Zones économiques régionales : En Afrique de l’Ouest, les multiples points de contrôle sur les corridors routiers plombent la sécurité alimentaire (CEPII)

En Afrique, la libre circulation des biens au sein des zones économiques régionales demeure un défi. Au-delà des taxes et droits de douane, les obstacles non tarifaires représentent un important fardeau pour les acteurs économiques.

L’intensification des échanges de produits agricoles prônée par la Communauté économique des États ouest-africains (CEDEAO) pour la sécurité alimentaire dans la région, est fortement entravée par la pléthore des points de contrôle le long des grands axes routiers. C’est ce qu’indique le Centre d’études prospectives et d’informations internationales (CEPII) dans une note publiée en mai dernier.

Intitulé « Afrique de l’Ouest : les tracasseries routières aggravent l’insécurité alimentaire », le rapport fait remarquer que la prolifération des points de passage obligatoires pour les acteurs du commerce contredit d’abord les règlements du bloc économique.

En effet, rappelle le centre de recherche, si les autorités nationales peuvent procéder à des contrôles sur le transport de biens, ces opérations ne devraient être effectuées qu’au niveau des lieux d’embarquement, de débarquement et aux passages-frontière notamment dans le cadre de la vérification des certificats sanitaires et phytosanitaires.

Cependant dans la pratique, les instances administratives installent le long des corridors de commerce, des « points de sécurité » dont le nombre dépasse largement ceux prévus par les textes.

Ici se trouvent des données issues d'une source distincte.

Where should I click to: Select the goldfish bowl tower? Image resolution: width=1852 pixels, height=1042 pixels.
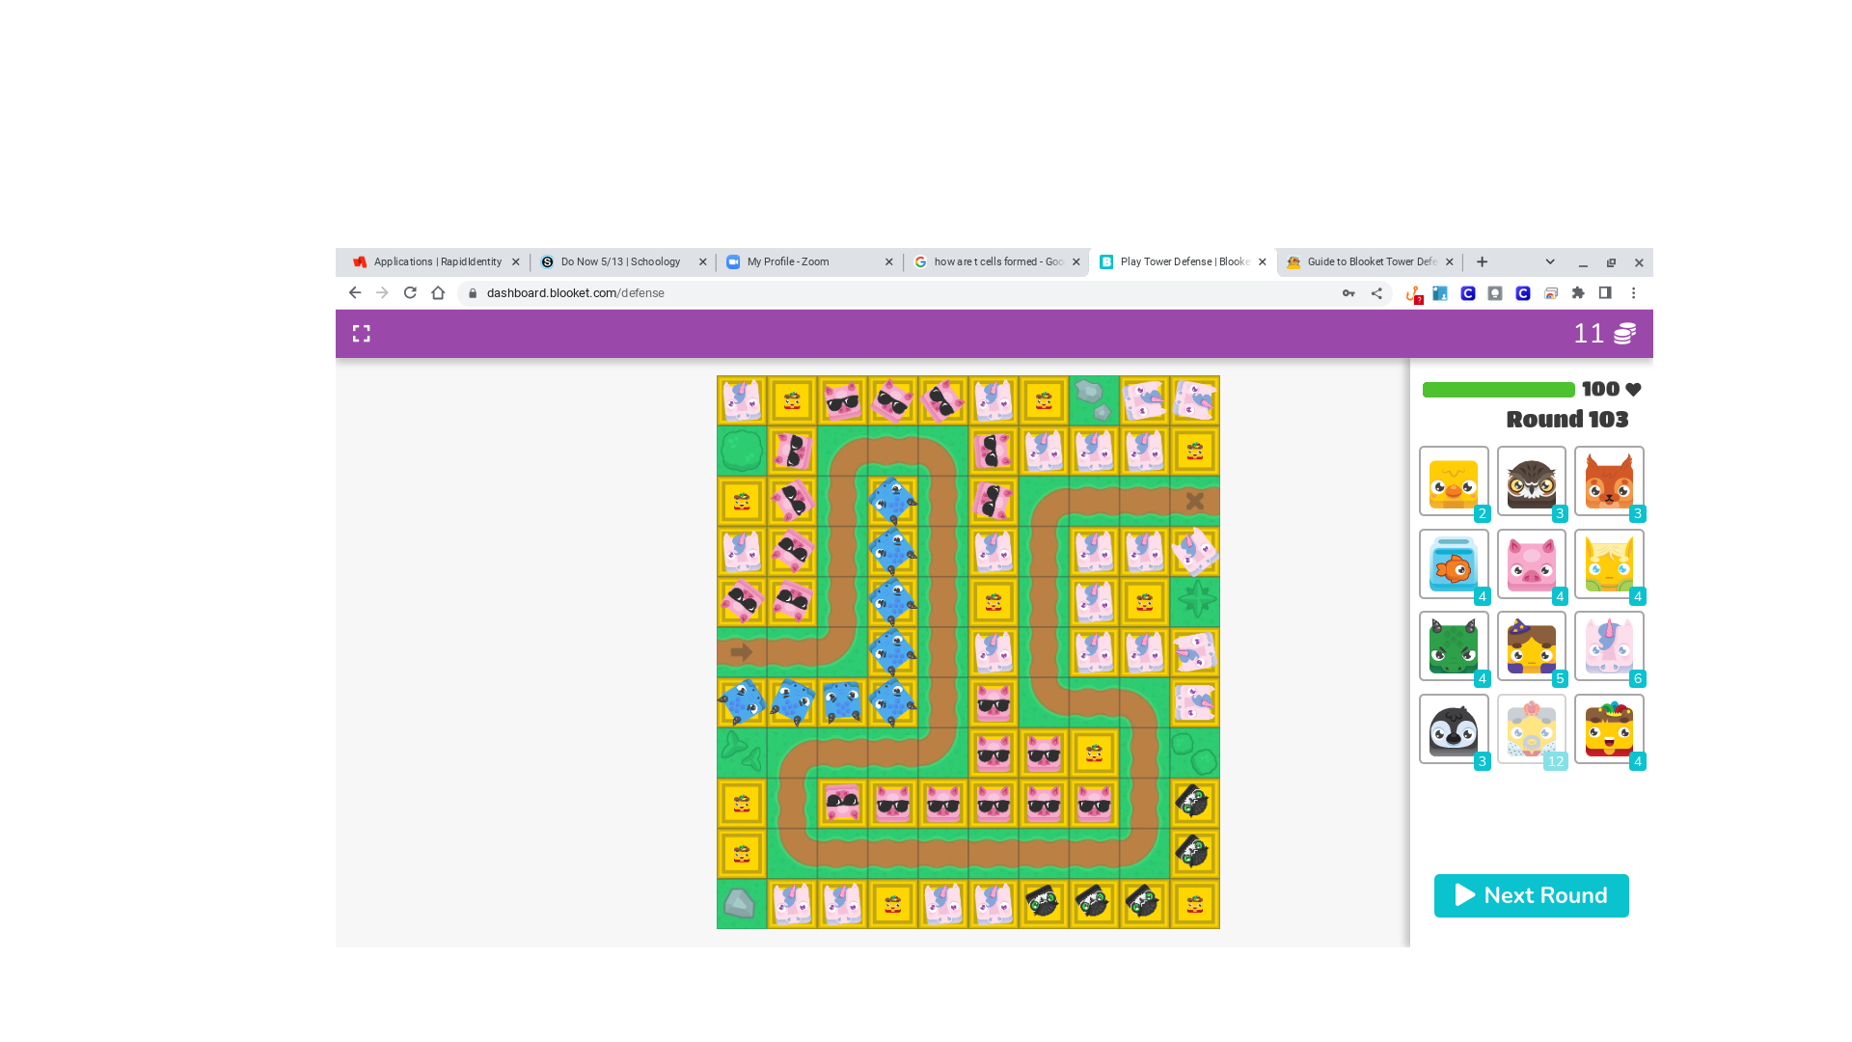coord(1454,563)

Un manque à gagner financier et des implications sur la sécurité alimentaire

D’après le CEPII, les multiples points d’arrêts représentent autant d’occasions pour la survenue de pratiques peu licites comme la corruption à travers des pots-de-vin versés par les transporteurs. Si l’intensité du phénomène varie d’un pays à un autre, le Togo détient la palme sur le plan du manque à gagner financier.

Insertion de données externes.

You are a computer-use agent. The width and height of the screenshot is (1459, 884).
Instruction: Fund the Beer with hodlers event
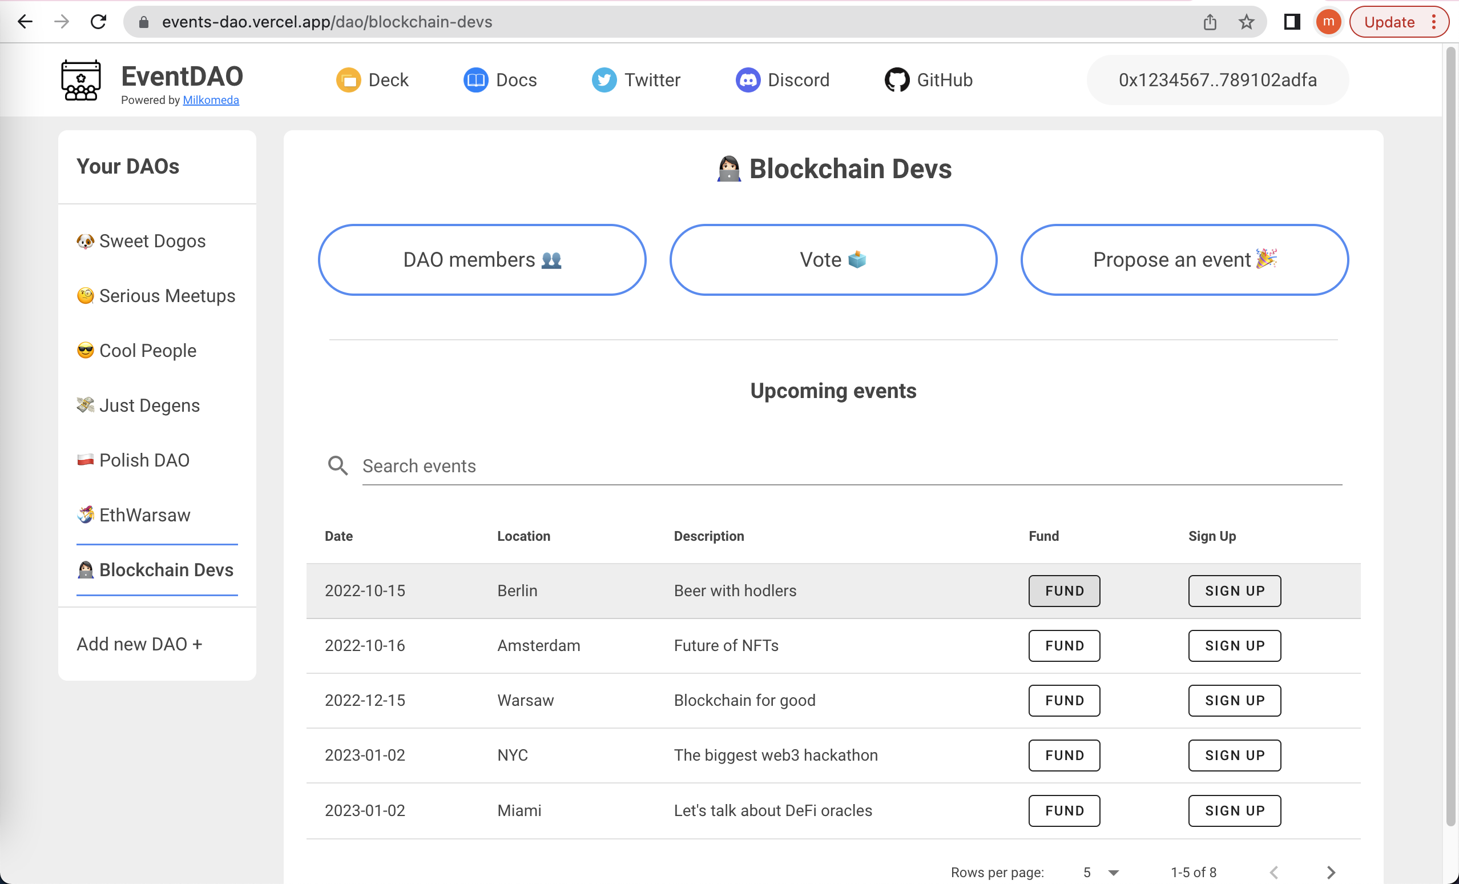pyautogui.click(x=1063, y=590)
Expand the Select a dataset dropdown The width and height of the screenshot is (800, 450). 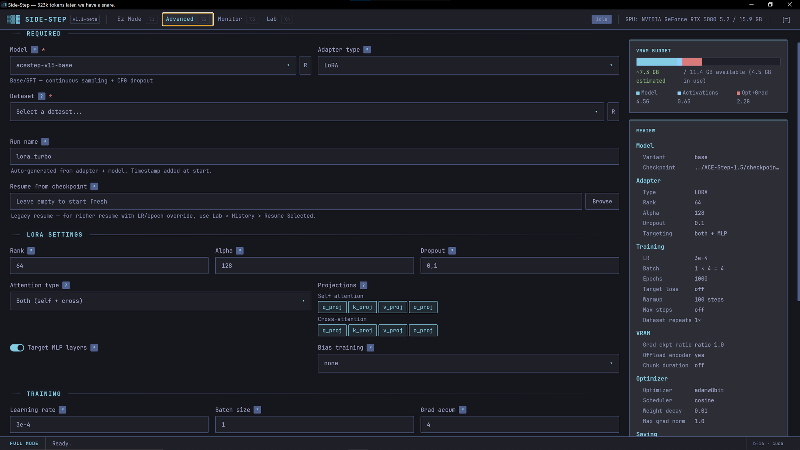(x=306, y=112)
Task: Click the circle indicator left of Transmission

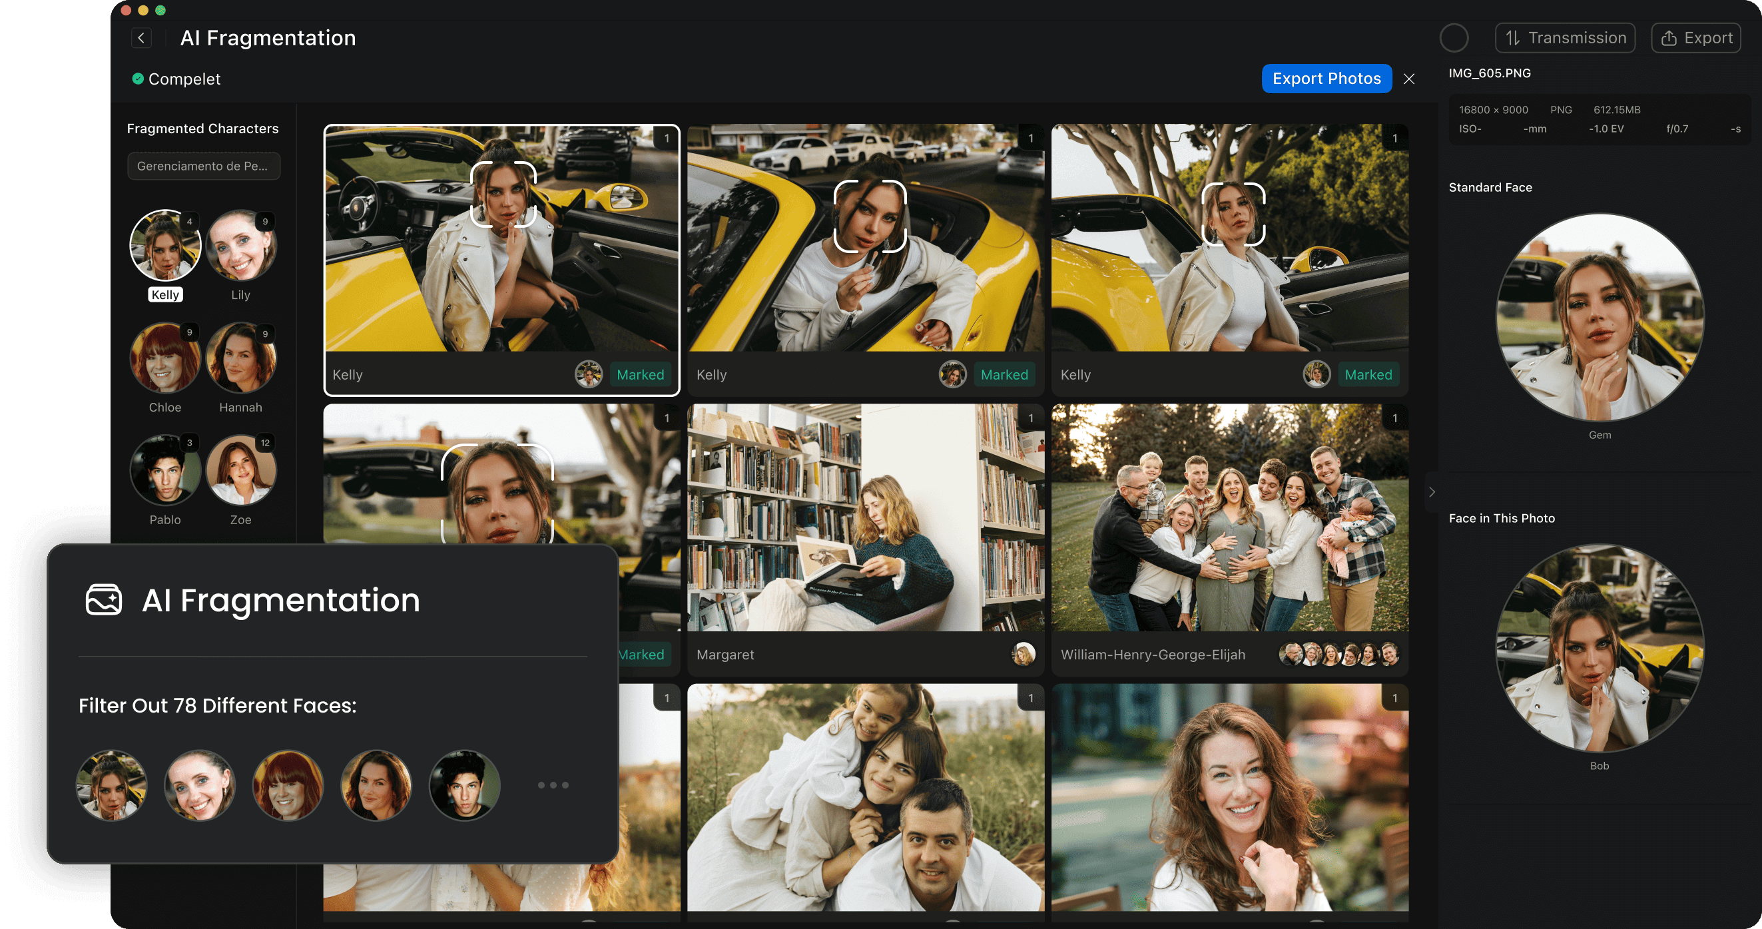Action: pos(1454,38)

Sur par exemple, le corridor côtier Abidjan-Lagos qui traverse le pays d’Ouest en Est sur 52 km, le prélèvement s’est élevé en moyenne à 379 $ pour chaque 100 km. À titre de comparaison, ce chiffre atteignait entre 2016 et 2020, 25 $ en Côte d’Ivoire et 13 $ au Ghana.

S’agissant également du temps des arrêts au niveau des corridors, le Togo pointe aussi en première place avec en moyenne 83 minutes contre seulement 8 minutes au Mali, au Burkina Faso et au Mali.

Globalement, les versements effectués par les transporteurs agissent comme une taxe officieuse et entrent dans la catégorie des faux frais. Cette situation se transmet le long de la chaîne de distribution affectant les coûts opérationnels et entraînant une augmentation du prix de vente au détail pour les consommateurs finaux.

À cette baisse de l’accessibilité s’ajoute également une réduction de la disponibilité alimentaire liée aux pertes survenant lors des stationnements trop longs aux points de contrôle surtout pour des denrées périssables. Concrètement d’après le rapport, les pays de la CEDEAO pourraient gagner, chaque année, 19 millions $ dans le maïs, dont 13,4 millions $ de profits pour les producteurs, si les pratiques illicites prenaient fin ou encore 48,4 millions $ dans l’oignon (33,4 millions $ pour les producteurs).

Des pistes de solutions possibles

Dans la région, le CEPII souligne que la lutte contre les pratiques illicites nécessitera un fort engagement aussi bien sur le plan économique que politique. Dans ce cadre, plusieurs moyens peuvent être déployés par les États sur le terrain afin d’assurer une meilleure circulation des marchandises agricoles au sein de la CEDEAO.

À côté du renforcement des investissements dans les infrastructures routières, le centre de recherche estime que les autorités de la région devraient travailler à l’amélioration de la rémunération des agents de contrôle.

« Du côté des fonctionnaires, la corruption a avant tout pour cause des niveaux de rémunération faibles et incertains. Leur garantir un salaire suffisant et régulier tarirait la source de la corruption en rendant la rémunération supplémentaire qu’elle procure relativement moins importante », soulignent les auteurs.

Par ailleurs, le CEPII souligne que le programme de la CEDEAO sur les postes de contrôle juxtaposés qui vise à déployer des doubles postes-frontière communs aux membres voisins de l’organisation, est aussi une initiative intéressante. Déjà opérationnels entre le Togo et le Ghana, le Bénin et le Nigéria ou encore le Bénin et le Niger, ces unités offrent la possibilité de mener des contrôles simultanés et de réduire le temps de passage pour les transporteurs.